[Lines of data]
* START *
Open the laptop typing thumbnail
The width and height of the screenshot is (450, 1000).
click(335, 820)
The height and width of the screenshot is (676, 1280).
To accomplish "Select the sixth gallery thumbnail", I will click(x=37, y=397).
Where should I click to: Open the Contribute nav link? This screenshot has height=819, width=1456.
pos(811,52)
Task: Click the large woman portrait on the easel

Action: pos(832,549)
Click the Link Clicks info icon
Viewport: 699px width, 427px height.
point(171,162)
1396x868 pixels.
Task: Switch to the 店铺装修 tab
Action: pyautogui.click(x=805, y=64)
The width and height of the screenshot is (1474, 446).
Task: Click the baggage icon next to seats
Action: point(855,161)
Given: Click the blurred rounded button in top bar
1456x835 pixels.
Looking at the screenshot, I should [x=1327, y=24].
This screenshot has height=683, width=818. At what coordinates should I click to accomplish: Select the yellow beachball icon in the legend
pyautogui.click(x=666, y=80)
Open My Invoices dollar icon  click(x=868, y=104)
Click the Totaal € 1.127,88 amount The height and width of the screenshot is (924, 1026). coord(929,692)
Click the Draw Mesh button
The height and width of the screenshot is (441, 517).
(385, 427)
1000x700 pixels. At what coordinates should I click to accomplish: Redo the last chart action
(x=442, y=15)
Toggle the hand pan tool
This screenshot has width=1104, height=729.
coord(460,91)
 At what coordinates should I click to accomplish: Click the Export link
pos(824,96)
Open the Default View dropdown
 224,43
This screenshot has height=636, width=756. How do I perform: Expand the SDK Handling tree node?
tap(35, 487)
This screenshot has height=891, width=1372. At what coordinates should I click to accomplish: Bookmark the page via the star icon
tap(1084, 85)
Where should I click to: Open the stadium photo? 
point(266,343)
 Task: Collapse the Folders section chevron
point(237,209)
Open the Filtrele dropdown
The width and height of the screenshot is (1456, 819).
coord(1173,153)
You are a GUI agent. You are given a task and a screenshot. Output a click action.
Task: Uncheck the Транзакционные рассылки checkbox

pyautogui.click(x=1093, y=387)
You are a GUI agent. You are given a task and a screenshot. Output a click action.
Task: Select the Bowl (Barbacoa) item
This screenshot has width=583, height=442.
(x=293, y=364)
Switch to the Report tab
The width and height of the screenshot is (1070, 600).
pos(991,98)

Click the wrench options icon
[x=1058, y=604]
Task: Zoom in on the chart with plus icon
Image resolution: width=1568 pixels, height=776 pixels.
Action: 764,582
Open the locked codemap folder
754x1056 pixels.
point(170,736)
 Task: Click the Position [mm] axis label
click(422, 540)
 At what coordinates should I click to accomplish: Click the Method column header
* END *
### [Exercise aim]
Convert all of the lines of data above into a JSON list of strings, one string per line, leaving out blank lines.

### [The answer]
[
  "Open the laptop typing thumbnail",
  "The width and height of the screenshot is (450, 1000).",
  "click(335, 820)",
  "The height and width of the screenshot is (676, 1280).",
  "To accomplish \"Select the sixth gallery thumbnail\", I will click(x=37, y=397).",
  "Where should I click to: Open the Contribute nav link? This screenshot has height=819, width=1456.",
  "pos(811,52)",
  "Task: Click the large woman portrait on the easel",
  "Action: pos(832,549)",
  "Click the Link Clicks info icon",
  "Viewport: 699px width, 427px height.",
  "point(171,162)",
  "1396x868 pixels.",
  "Task: Switch to the 店铺装修 tab",
  "Action: pyautogui.click(x=805, y=64)",
  "The width and height of the screenshot is (1474, 446).",
  "Task: Click the baggage icon next to seats",
  "Action: point(855,161)",
  "Given: Click the blurred rounded button in top bar",
  "1456x835 pixels.",
  "Looking at the screenshot, I should [x=1327, y=24].",
  "This screenshot has height=683, width=818. At what coordinates should I click to accomplish: Select the yellow beachball icon in the legend",
  "pyautogui.click(x=666, y=80)",
  "Open My Invoices dollar icon  click(x=868, y=104)",
  "Click the Totaal € 1.127,88 amount The height and width of the screenshot is (924, 1026). coord(929,692)",
  "Click the Draw Mesh button",
  "The height and width of the screenshot is (441, 517).",
  "(385, 427)",
  "1000x700 pixels. At what coordinates should I click to accomplish: Redo the last chart action",
  "(x=442, y=15)",
  "Toggle the hand pan tool",
  "This screenshot has width=1104, height=729.",
  "coord(460,91)",
  " At what coordinates should I click to accomplish: Click the Export link",
  "pos(824,96)",
  "Open the Default View dropdown",
  " 224,43",
  "This screenshot has height=636, width=756. How do I perform: Expand the SDK Handling tree node?",
  "tap(35, 487)",
  "This screenshot has height=891, width=1372. At what coordinates should I click to accomplish: Bookmark the page via the star icon",
  "tap(1084, 85)",
  "Where should I click to: Open the stadium photo? ",
  "point(266,343)",
  " Task: Collapse the Folders section chevron",
  "point(237,209)",
  "Open the Filtrele dropdown",
  "The width and height of the screenshot is (1456, 819).",
  "coord(1173,153)",
  "You are a GUI agent. You are given a task and a screenshot. Output a click action.",
  "Task: Uncheck the Транзакционные рассылки checkbox",
  "pyautogui.click(x=1093, y=387)",
  "You are a GUI agent. You are given a task and a screenshot. Output a click action.",
  "Task: Select the Bowl (Barbacoa) item",
  "This screenshot has width=583, height=442.",
  "(x=293, y=364)",
  "Switch to the Report tab",
  "The width and height of the screenshot is (1070, 600).",
  "pos(991,98)",
  "Click the wrench options icon",
  "[x=1058, y=604]",
  "Task: Zoom in on the chart with plus icon",
  "Image resolution: width=1568 pixels, height=776 pixels.",
  "Action: 764,582",
  "Open the locked codemap folder",
  "754x1056 pixels.",
  "point(170,736)",
  " Task: Click the Position [mm] axis label",
  "click(422, 540)",
  " At what coordinates should I click to accomplish: Click the Method column header"
]